VHS editions of Bigpaw. The special was originally released by Embassy Home Entertainment (1987) and then by Kids Klassics (1989). The special has also been made available on LaserDisc and DVD.

Thanksgiving is approaching in Bear Country. The Bear Family attempt to discern their fortunes by reading the harvest honeycomb when an ominous footprint appears in the bottom of the pan. Mama interprets this as a sign that the Thanksgiving Legend of Bigpaw is coming to pass. According to this legend, Mama states and warns the cubs that if the bears were selfish, greedy and unkind to the needy and do not share in the bounties of nature, Bigpaw will come and gobble up Bear Country county by county. Papa believes the story to be nonsense, unaware that Bigpaw is real and is entering Bear Country as they speak, with the animals of the forests on the outskirts of the country fleeing in terror.

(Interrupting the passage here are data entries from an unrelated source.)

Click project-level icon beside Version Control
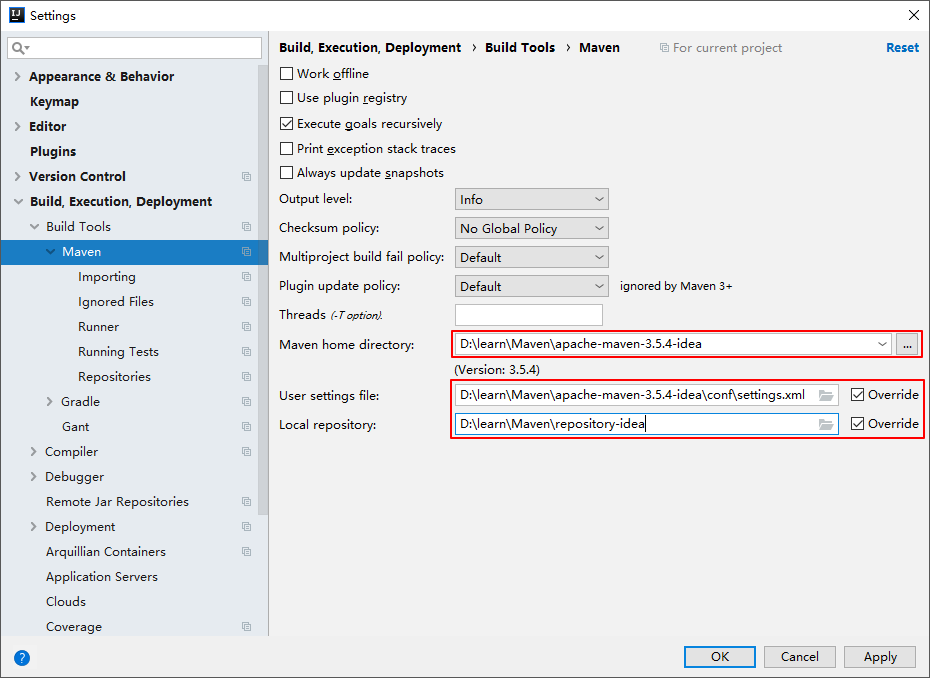Image resolution: width=930 pixels, height=678 pixels. click(x=246, y=177)
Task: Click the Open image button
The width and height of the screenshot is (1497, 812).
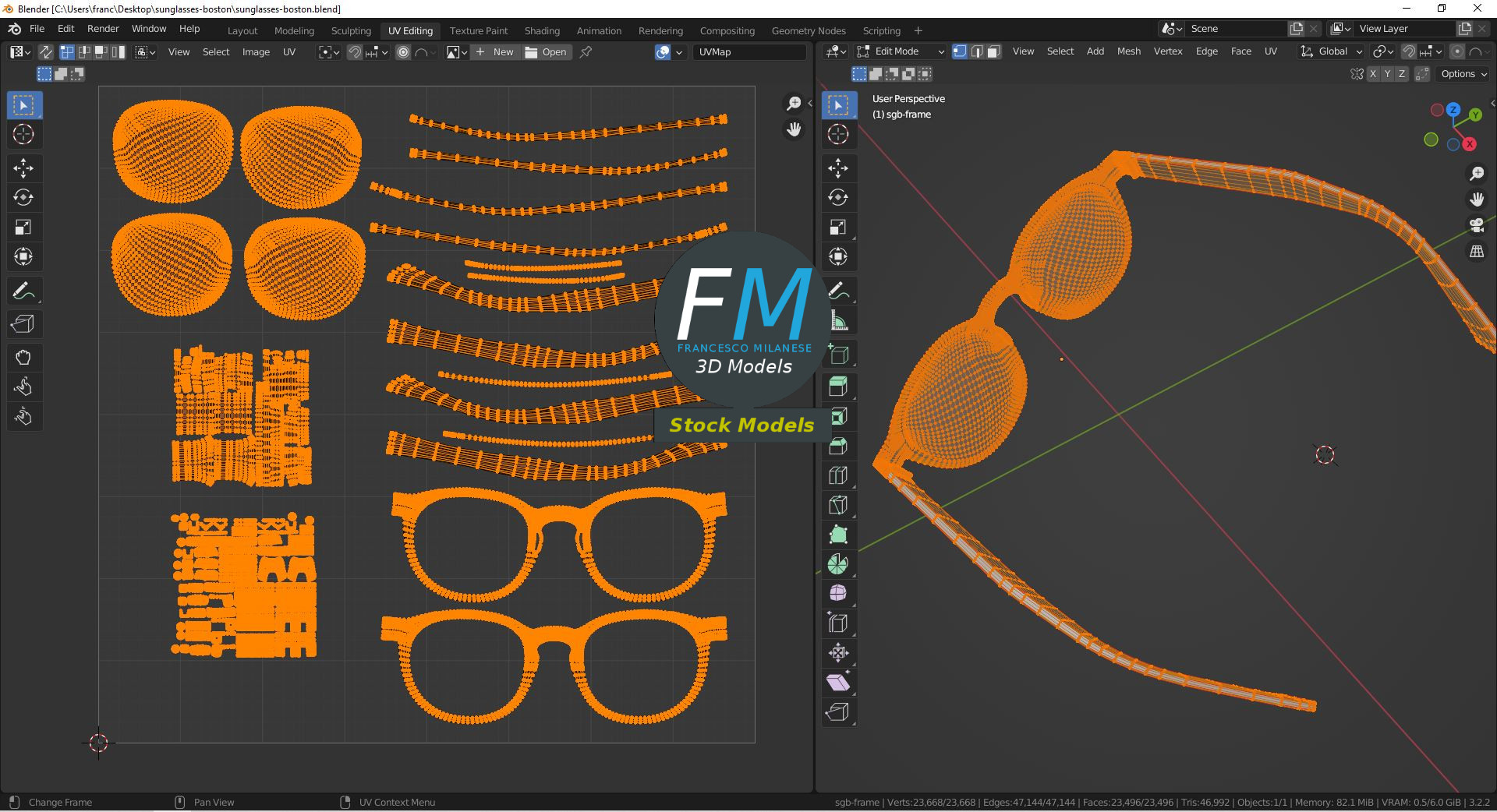Action: 547,52

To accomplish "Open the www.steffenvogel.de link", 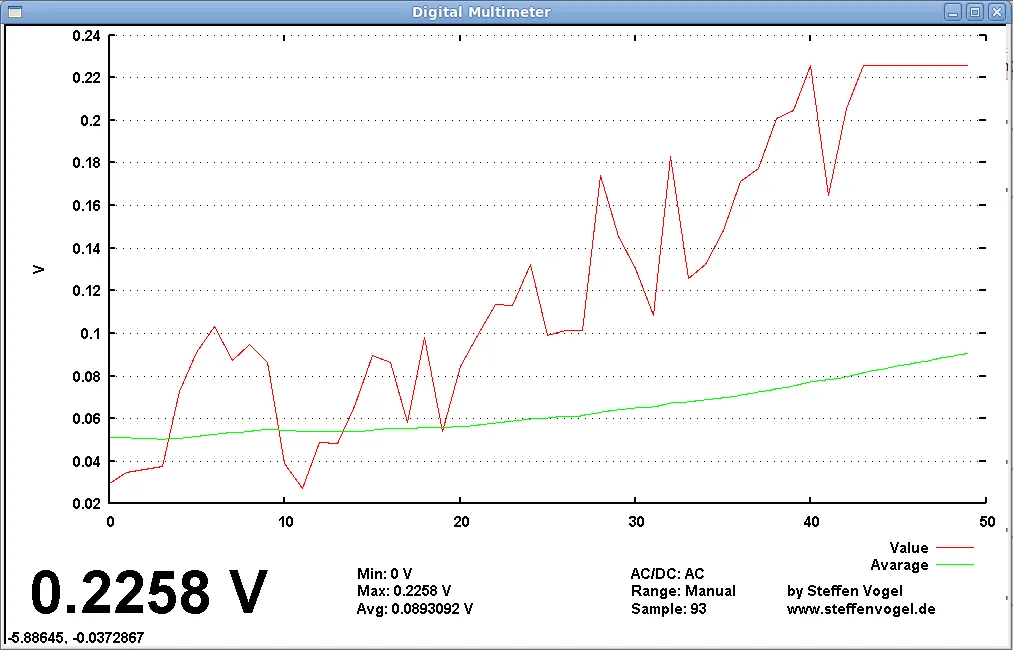I will pos(861,608).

Papa considers himself a bear "for all seasons", telling the cubs how he takes care of the Earth and all of its creatures year-round - and especially on days like Easter, Christmas, and Arbor Day. But when it comes to Thanksgiving, Papa seems to care more about eating a feast than giving thanks. Brother and Sister decide to go and gather mixed nuts for Papa. While Mama continues the Thanksgiving preparations at home ("Thankfulness"), Papa visits a pumpkin patch but learns from a hedgehog who fled the forest that the terrifying Bigpaw is real and is on the move through Sinister Bog, where Brother and Sister are gathering nuts.

Brother and Sister feel the earth trembling as Bigpaw approaches ("Bigpaw"). Terrified, the cubs lose their balance and begin to fall from the tree. They are saved from injury, though, by landing in the enormous hand of Bigpaw. Instead of hurting them, Bigpaw gently places them safely upon the ground and the cubs immediately realize that Bigpaw is not a creature to fear.

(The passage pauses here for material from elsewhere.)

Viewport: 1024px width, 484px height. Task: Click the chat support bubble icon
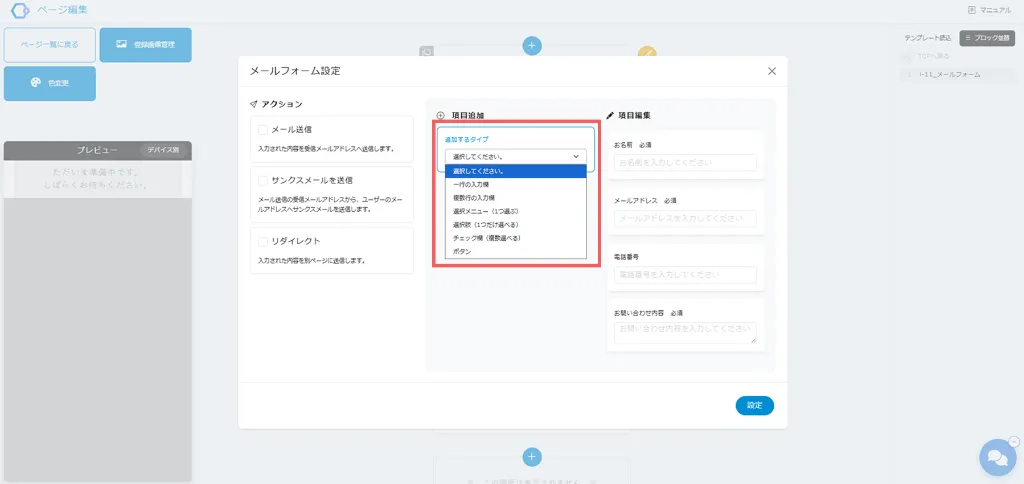pos(996,457)
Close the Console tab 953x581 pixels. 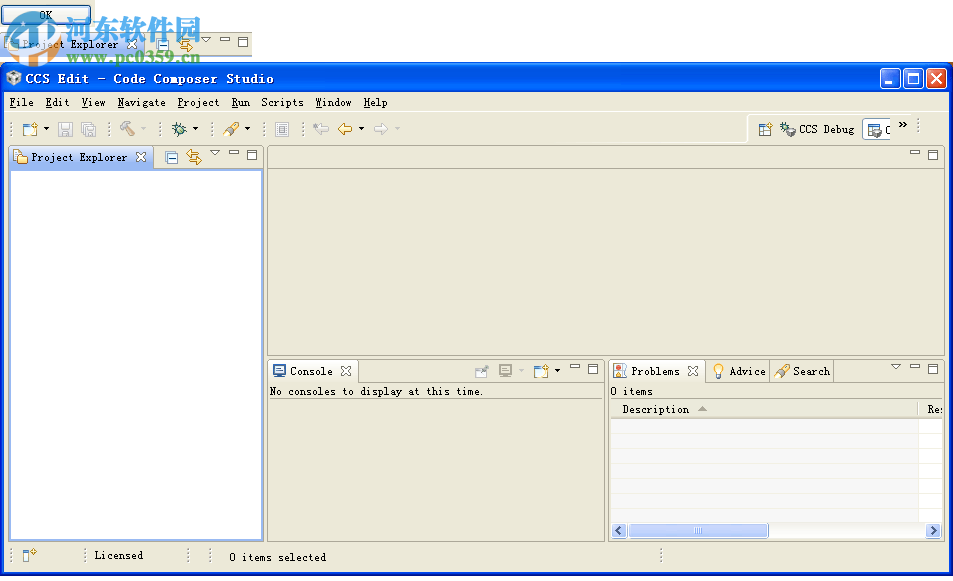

Meanwhile, back at the village square, Papa has gathered members of Bear Country, rallying a group of citizens to seek out Bigpaw and "get him before he gets us". Mama thinks the bears are getting carried away and convinces them to use their heads and think things through ("A Stranger's Just Somebody (You Don't Already Know)"). Bigpaw has climbed a high mountain to take a nap and his yawn echoes through the valley. But the fearful bears interpret his yawn as a terrifying roar and Papa - seeing Bigpaw's giant shadow - assembles "The Bear Country Forces". Brother and Sister try to tell Papa of Bigpaw's kindness, but he doesn't listen.

Upon the mountain, Bigpaw was setting in for his nap when he heard the sound of the angry bears approaching. Afraid of the approaching bears, Bigpaw builds a tall stack of boulders to use as weapons against the approaching mob until Sister and Brother intervene, placing themselves between Bigpaw and the angry members of Bear Country. Bigpaw holds back his tower of rock, gently picks up Brother and Sister, who explain how kind the giant is.

Everyone realizes the truth and celebrates the averted disaster. The Bear Family invites Bigpaw to Thanksgiving dinner the following day, at which time Bigpaw presents Papa with his favorite treat - mixed nuts ("Thankfulness - Reprise").

==Book adaptation==

Cover of storybook version of "Meet Bigpaw", entitled "The Berenstain Bears' Thanksgiving", published by Scholastic (1997).

A storybook version of the film was published by Scholastic in 1997 under the title The Berenstain Bears' Thanksgiving. The book closely follows the plot of the television special. As of August 2016, the book is out of print but can be easily found on the secondhand market.
The Berenstain Bear Scouts Meet Bigpaw (1995) has a similar plot.

==Home media==
In 1984, Embassy Home Entertainment released the special on LaserDisc as a double-feature with The Berenstain Bears' Christmas Tree, called "A Berenstain Bears Celebration". In 1987, the special was made available on VHS by Embassy Home Entertainment as part of their "Children's Treasures" series. In 1989, the special was distributed on VHS by Kids Klassics. The special was re-released in 1992 by GoodTimes Home Video, in a double-feature with The Berenstain Bears' Christmas Tree. In 2002, the special was released on DVD by GoodTimes, also in a double-feature with The Berenstain Bears' Christmas Tree. This is the only Berenstain Bears special that was never reissued with the 1980s TV series by Sony Wonder.